Saved data entries:
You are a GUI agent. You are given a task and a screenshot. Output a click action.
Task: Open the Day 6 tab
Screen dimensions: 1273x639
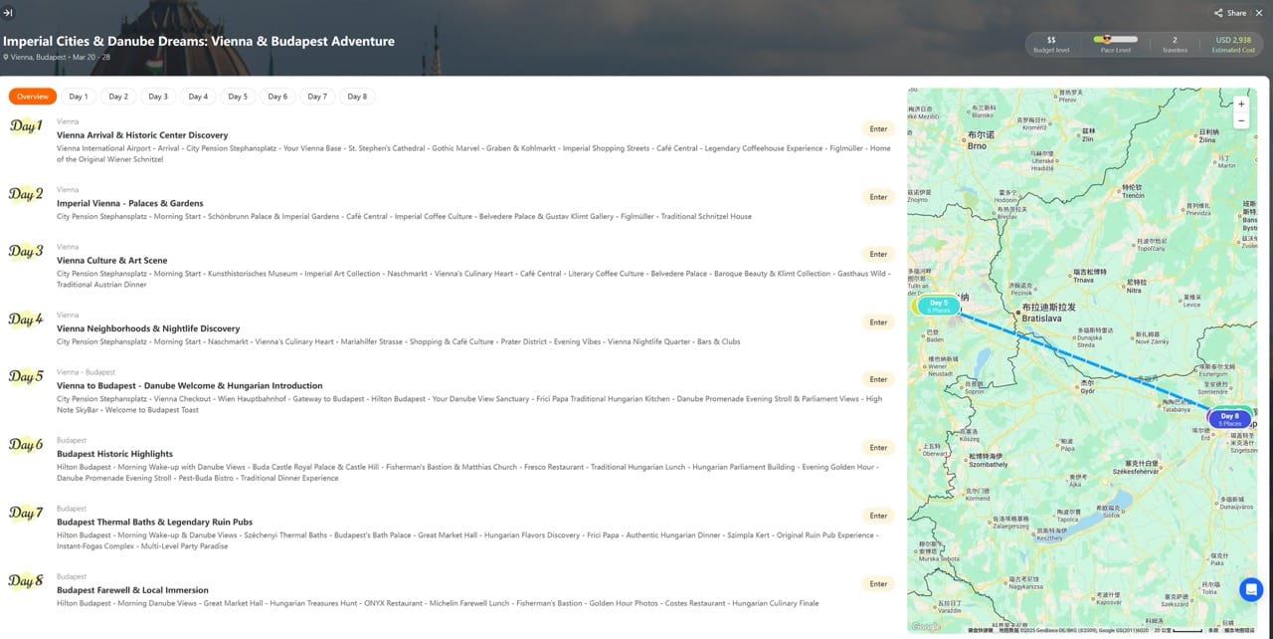click(x=277, y=97)
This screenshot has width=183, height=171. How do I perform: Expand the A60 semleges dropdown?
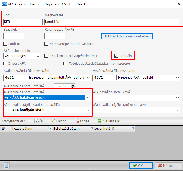pyautogui.click(x=38, y=56)
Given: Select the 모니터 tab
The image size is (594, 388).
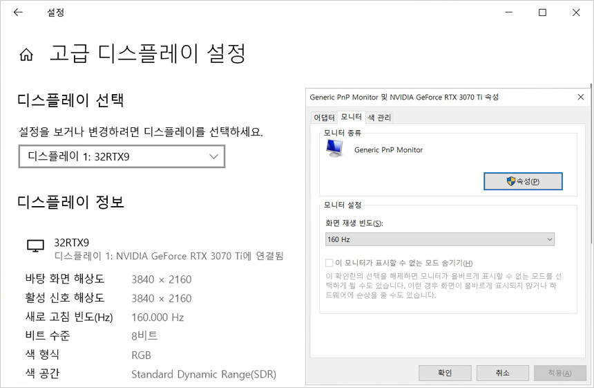Looking at the screenshot, I should tap(351, 117).
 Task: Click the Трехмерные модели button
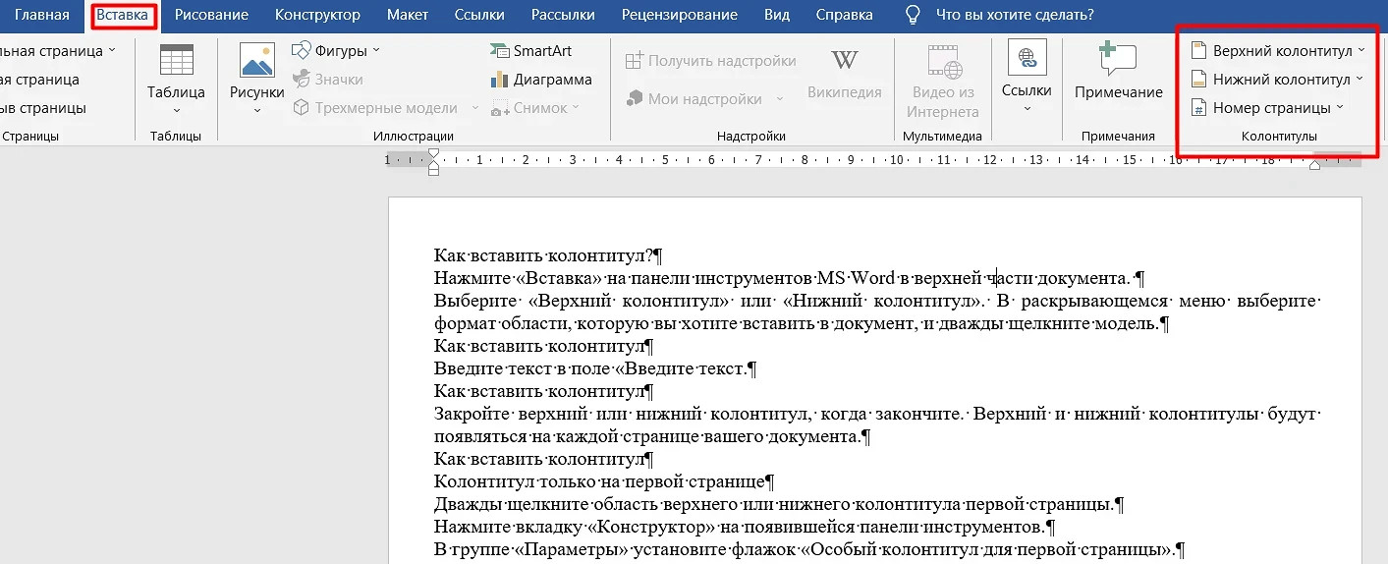pyautogui.click(x=385, y=108)
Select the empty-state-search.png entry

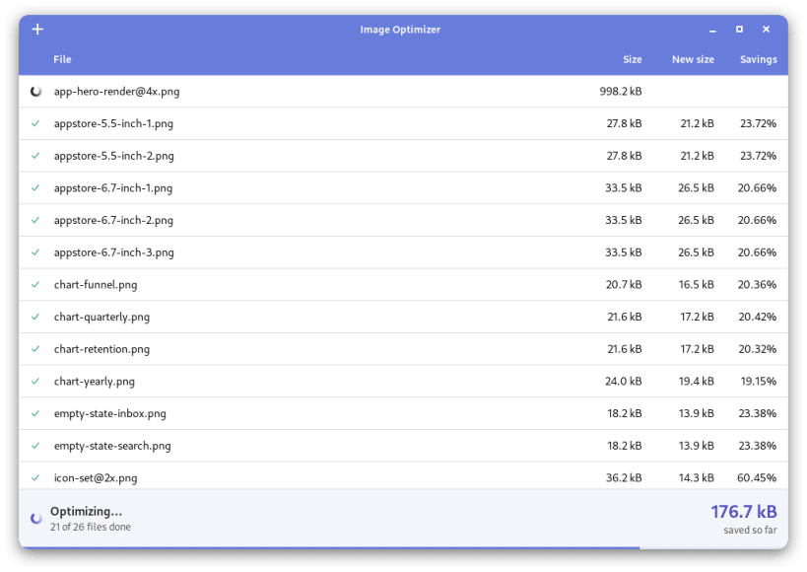pyautogui.click(x=404, y=446)
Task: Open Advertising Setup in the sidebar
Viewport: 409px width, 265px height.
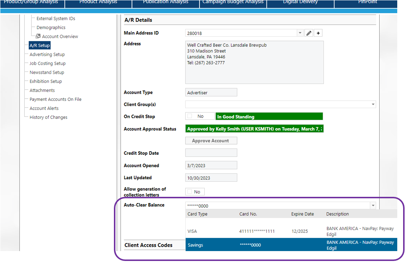Action: [47, 55]
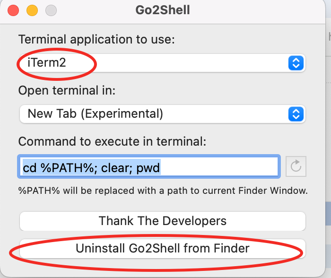Image resolution: width=331 pixels, height=278 pixels.
Task: Click Uninstall Go2Shell from Finder
Action: [x=162, y=248]
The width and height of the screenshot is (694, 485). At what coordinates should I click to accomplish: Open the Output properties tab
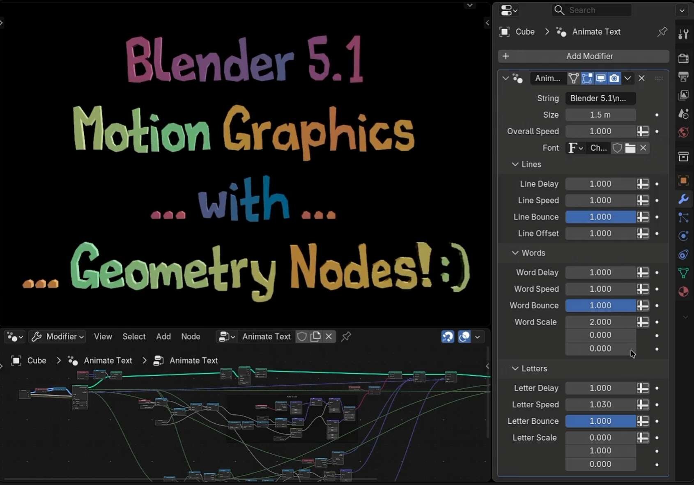pos(683,77)
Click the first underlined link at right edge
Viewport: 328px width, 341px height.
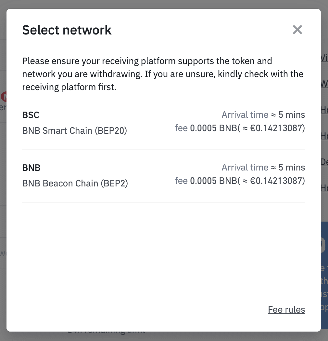(324, 58)
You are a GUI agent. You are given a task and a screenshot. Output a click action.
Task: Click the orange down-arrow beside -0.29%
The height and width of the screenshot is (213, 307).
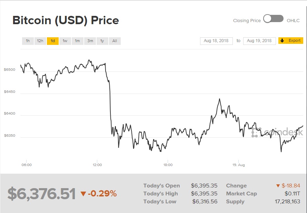83,194
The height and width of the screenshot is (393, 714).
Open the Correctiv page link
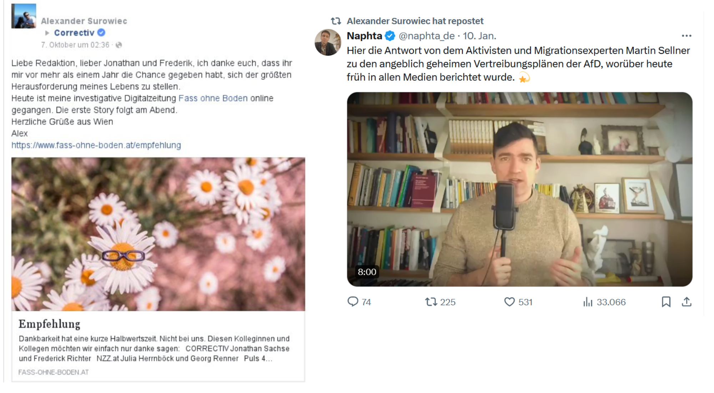tap(74, 33)
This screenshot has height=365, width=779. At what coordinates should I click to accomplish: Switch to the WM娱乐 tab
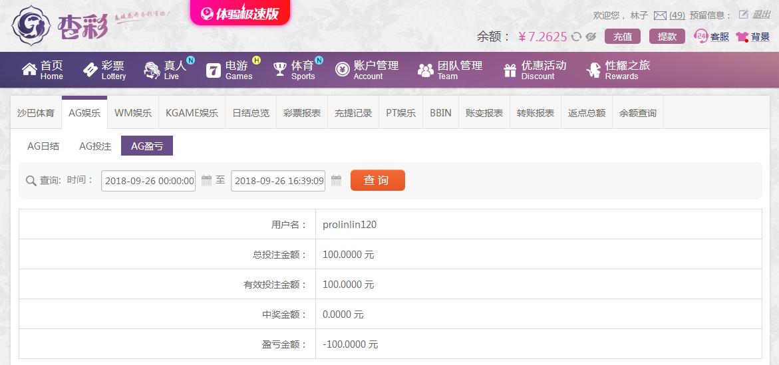[x=133, y=113]
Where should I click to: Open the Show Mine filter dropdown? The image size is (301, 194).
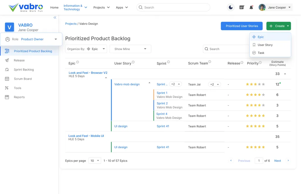click(x=130, y=49)
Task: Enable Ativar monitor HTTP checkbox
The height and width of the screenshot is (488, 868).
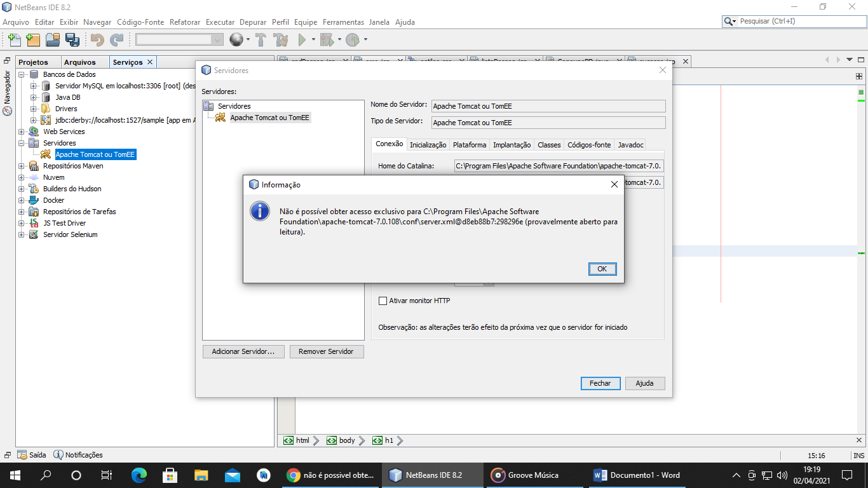Action: (x=383, y=301)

» **Task to carry out**
Repeat, exactly and only, the lines from the one containing "This screenshot has width=183, height=171." through the final line of the data, both ends included, leaving out any picture.

» **Output for this exercise**
This screenshot has width=183, height=171. How do I perform: Expand the A60 semleges dropdown?
pyautogui.click(x=38, y=56)
Given: Select the 모니터 tab
The image size is (594, 388).
Looking at the screenshot, I should tap(351, 117).
 Task: Click the Трехмерные модели button
pyautogui.click(x=385, y=108)
Select the empty-state-search.png entry

pyautogui.click(x=404, y=446)
Task: Open Advertising Setup in the sidebar
Viewport: 409px width, 265px height.
Action: [47, 55]
Image resolution: width=331 pixels, height=278 pixels.
Task: Click Uninstall Go2Shell from Finder
Action: [x=162, y=248]
The width and height of the screenshot is (694, 485). At what coordinates should I click to accomplish: Open the Output properties tab
pos(683,77)
Click the first underlined link at right edge
Viewport: 328px width, 341px height.
(324, 58)
You are a GUI agent. You are given a task and a screenshot. Output a click action.
Task: Click the orange down-arrow beside -0.29%
The height and width of the screenshot is (213, 307).
83,194
The height and width of the screenshot is (393, 714).
Open the Correctiv page link
tap(74, 33)
This screenshot has height=365, width=779. At what coordinates should I click to accomplish: Switch to the WM娱乐 tab
[x=133, y=113]
Where should I click to: Open the Show Mine filter dropdown? The image size is (301, 194).
click(x=130, y=49)
Task: Enable Ativar monitor HTTP checkbox
The height and width of the screenshot is (488, 868).
Action: (x=383, y=301)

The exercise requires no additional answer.